**EXERCISE DESCRIPTION**
Among the entries below, take the line with "[store logo] (133, 133)" and the line with "[combobox] (798, 133)", and output them and every line between them exactly, with nothing else.

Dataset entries
==*==

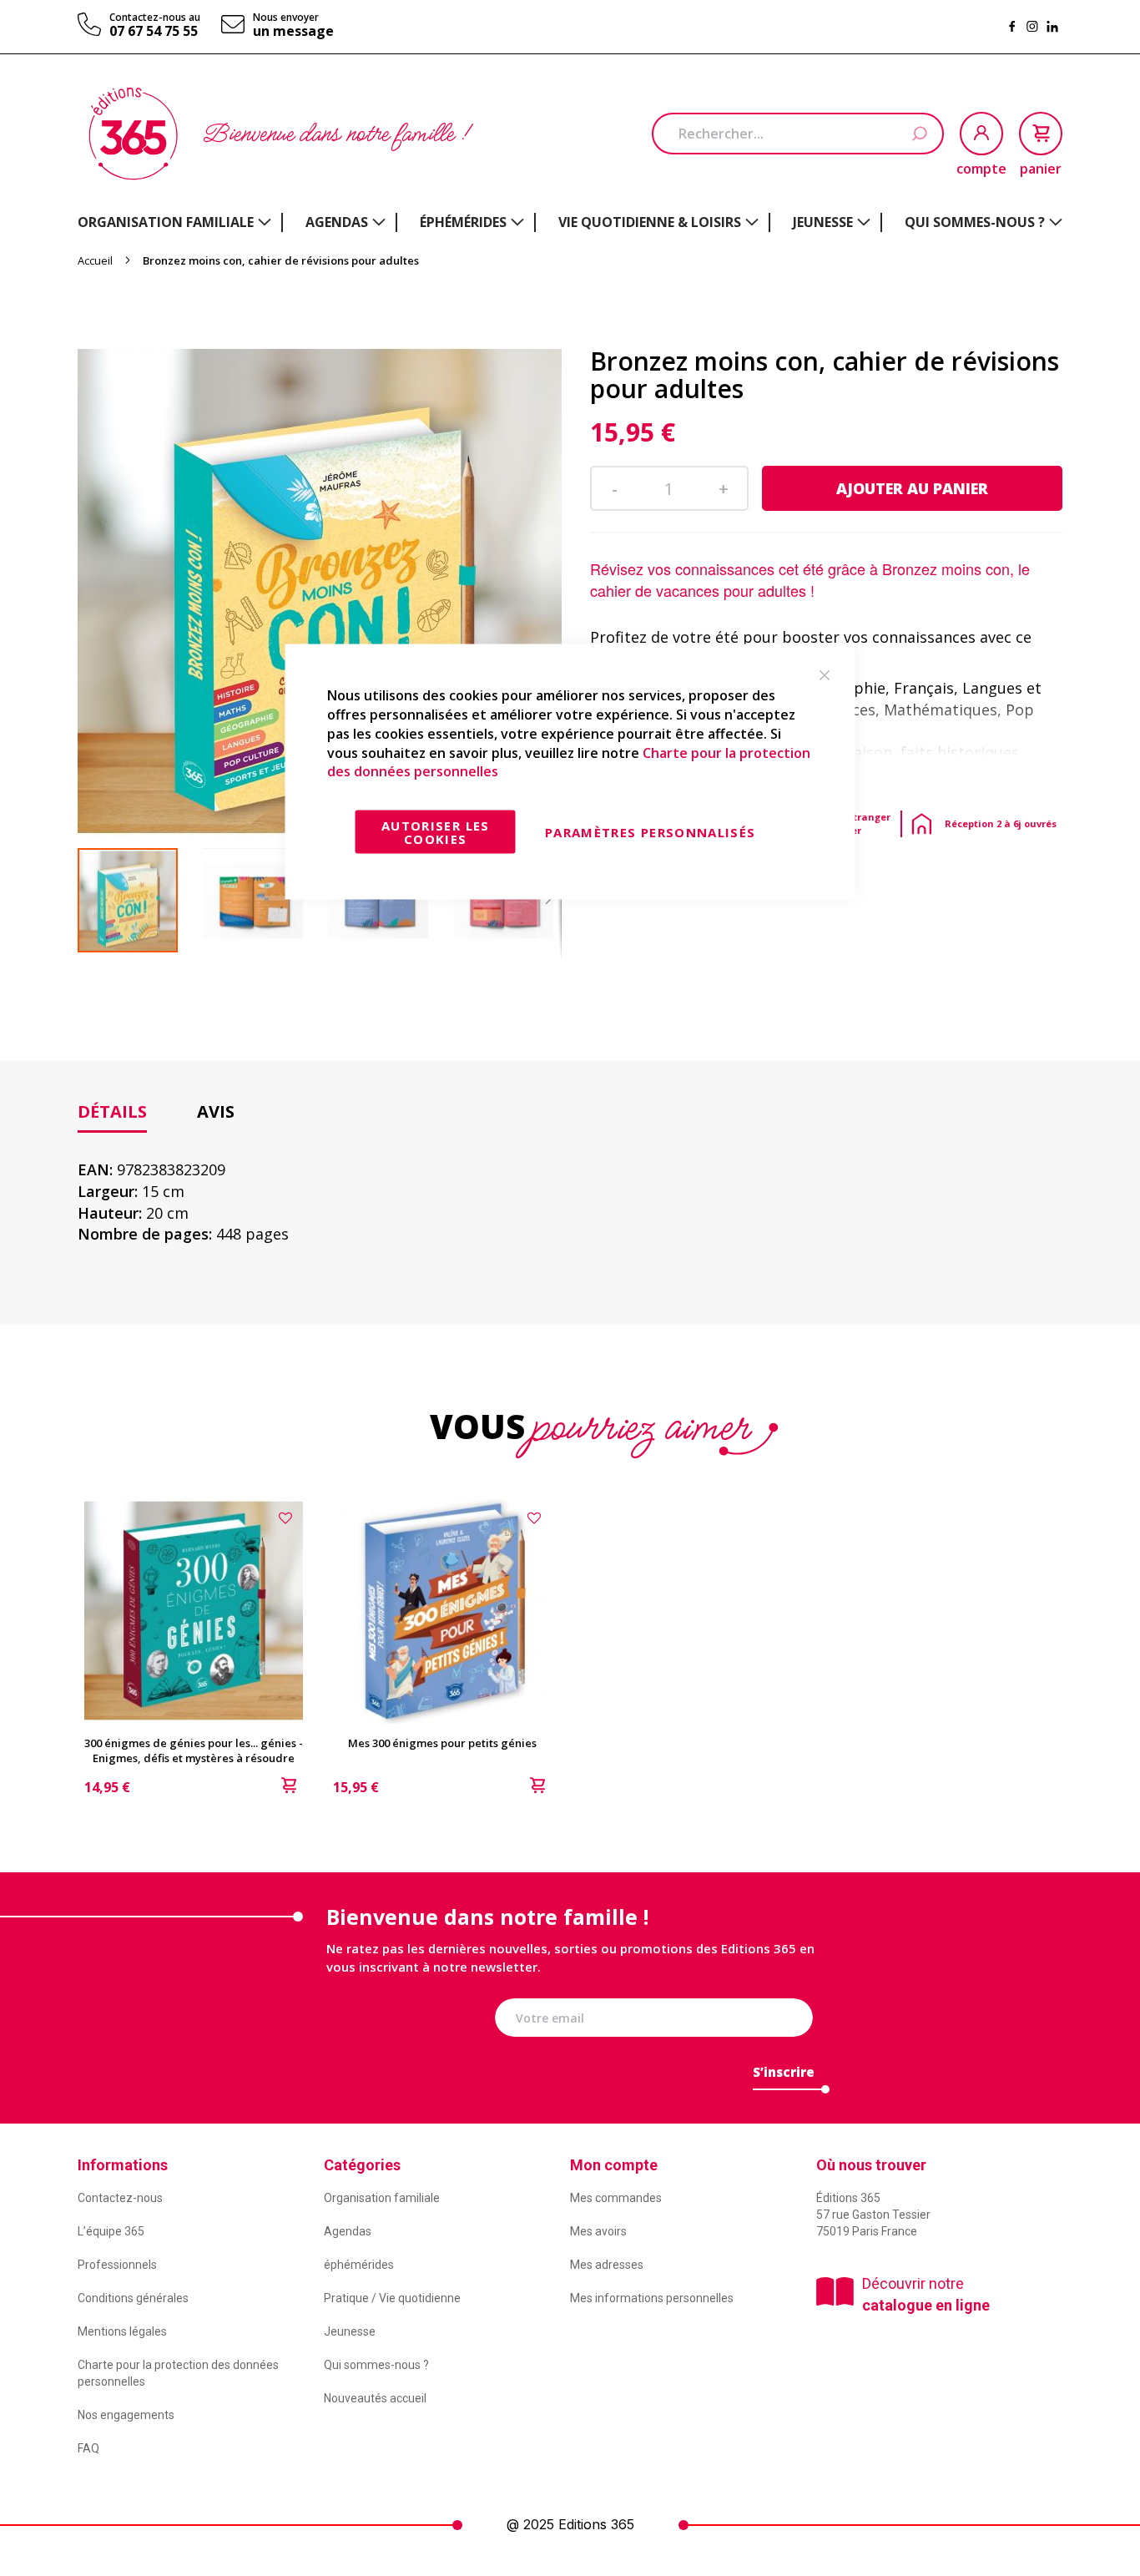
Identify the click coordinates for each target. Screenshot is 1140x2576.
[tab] (112, 1112)
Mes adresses (606, 2264)
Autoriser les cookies (435, 832)
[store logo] (133, 133)
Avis (216, 1111)
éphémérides (359, 2264)
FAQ (88, 2448)
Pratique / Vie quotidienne (392, 2298)
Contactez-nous (120, 2198)
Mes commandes (616, 2198)
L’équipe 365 (111, 2231)
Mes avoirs (598, 2231)
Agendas (347, 2231)
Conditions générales (133, 2298)
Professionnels (117, 2264)
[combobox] (798, 133)
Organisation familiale (382, 2198)
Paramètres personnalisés (650, 832)
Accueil (95, 260)
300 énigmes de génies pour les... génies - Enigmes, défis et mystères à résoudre (193, 1750)
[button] (265, 900)
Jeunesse (350, 2331)
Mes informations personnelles (652, 2298)
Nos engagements (126, 2415)
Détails (112, 1111)
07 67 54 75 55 (153, 31)
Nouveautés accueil (375, 2398)
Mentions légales (122, 2331)
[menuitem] (174, 222)
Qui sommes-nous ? (376, 2364)
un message (293, 31)
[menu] (570, 222)
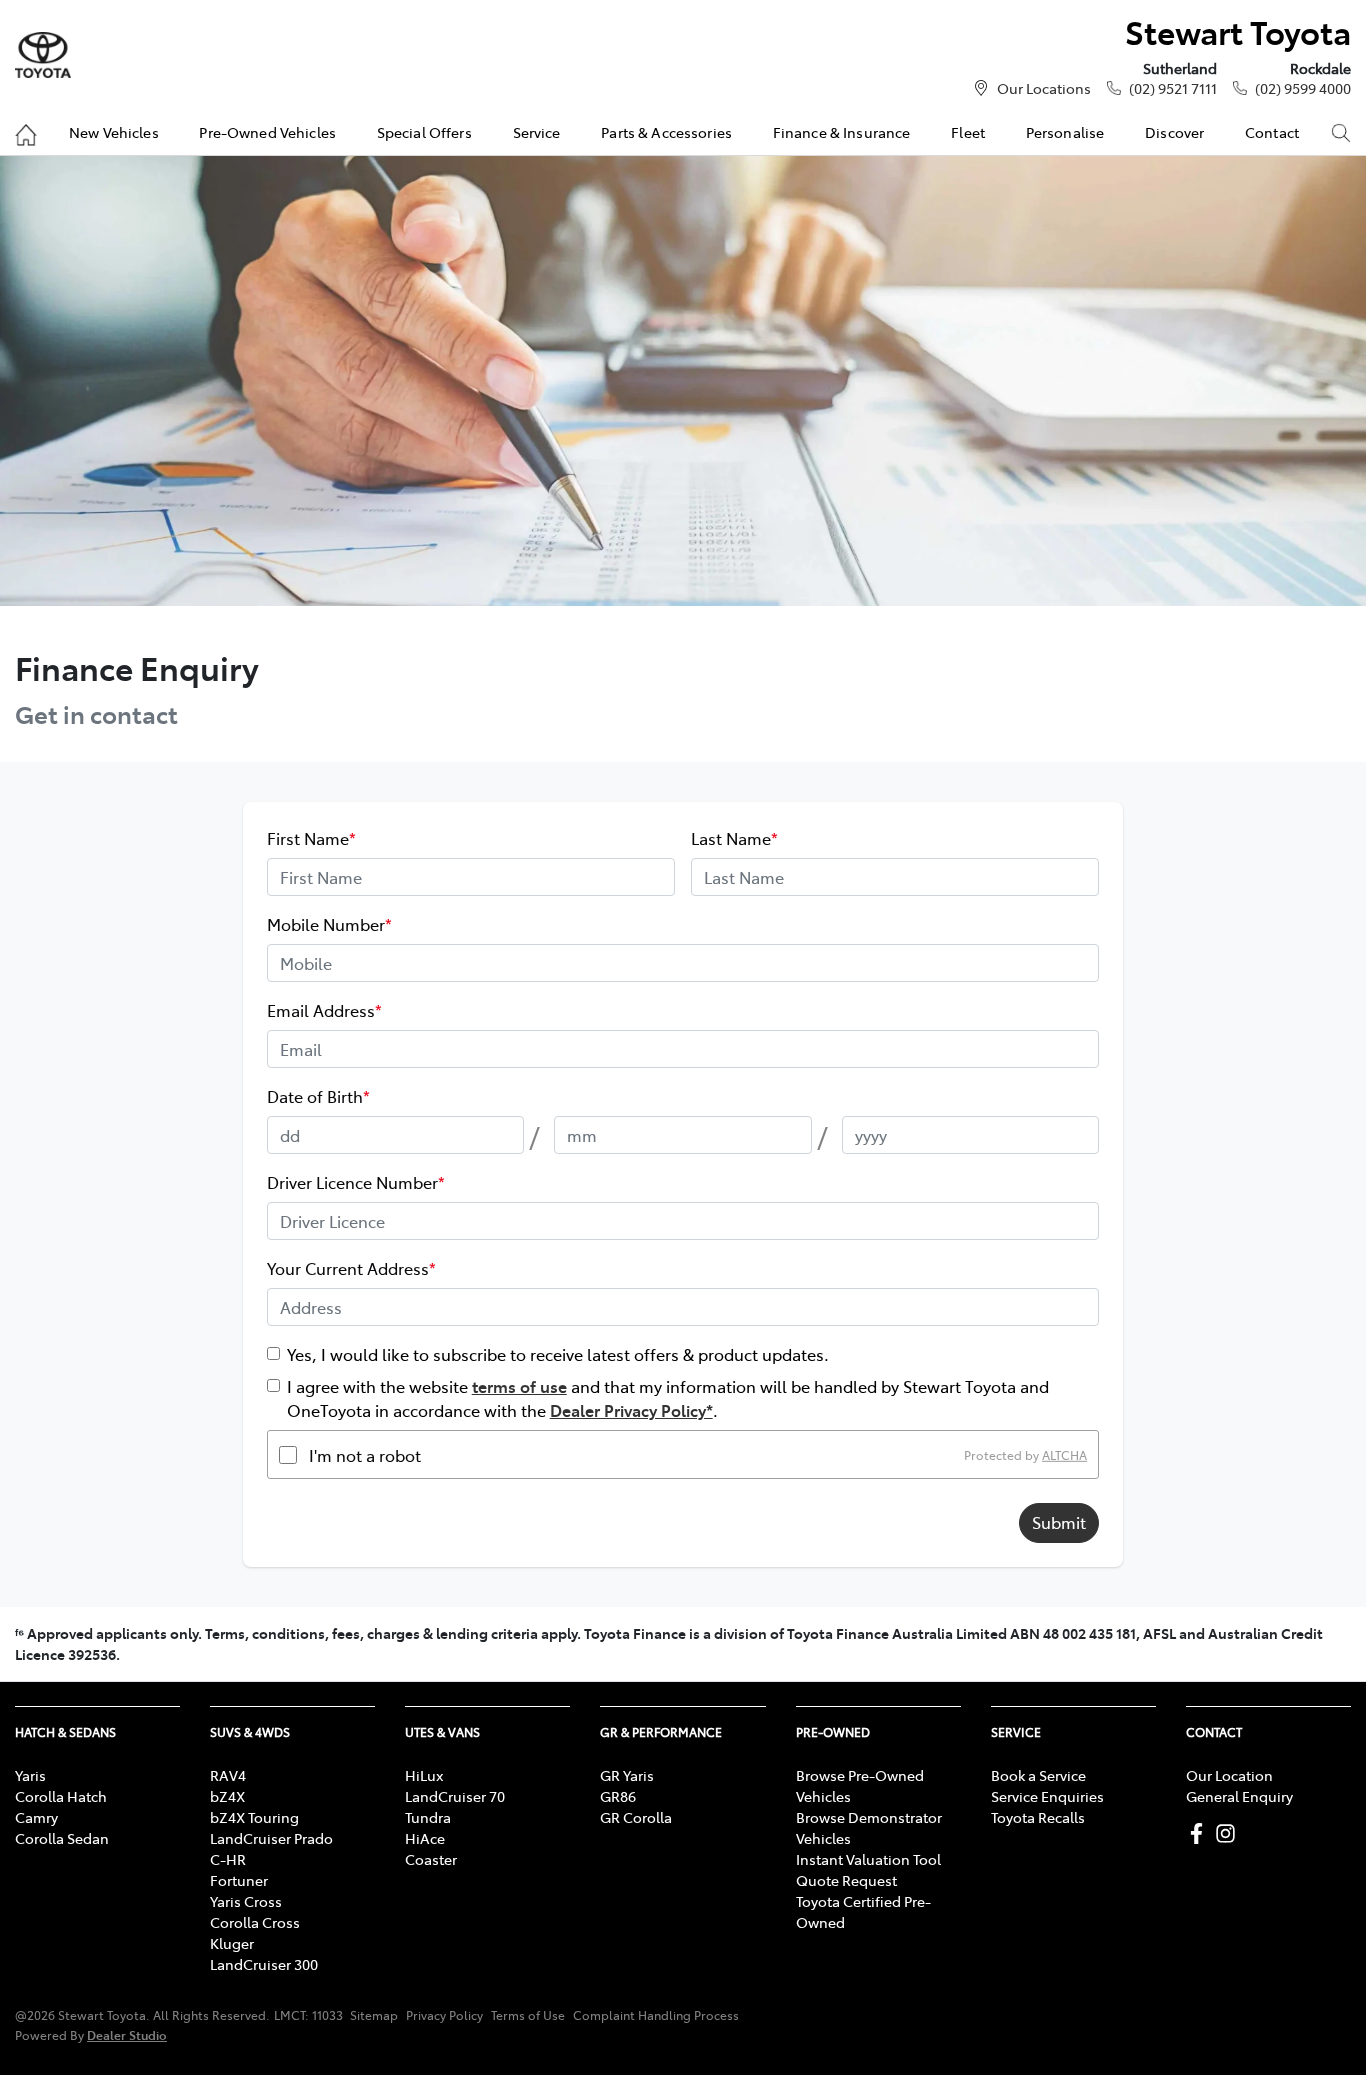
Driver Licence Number (356, 1182)
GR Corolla (636, 1817)
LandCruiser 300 (264, 1964)
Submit (1059, 1522)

==*==

**ANSWER TO THE PROBLEM**
[store logo] (133, 133)
Avis (216, 1111)
éphémérides (359, 2264)
FAQ (88, 2448)
Pratique / Vie quotidienne (392, 2298)
Contactez-nous (120, 2198)
Mes commandes (616, 2198)
L’équipe 365 (111, 2231)
Mes avoirs (598, 2231)
Agendas (347, 2231)
Conditions générales (133, 2298)
Professionnels (117, 2264)
[combobox] (798, 133)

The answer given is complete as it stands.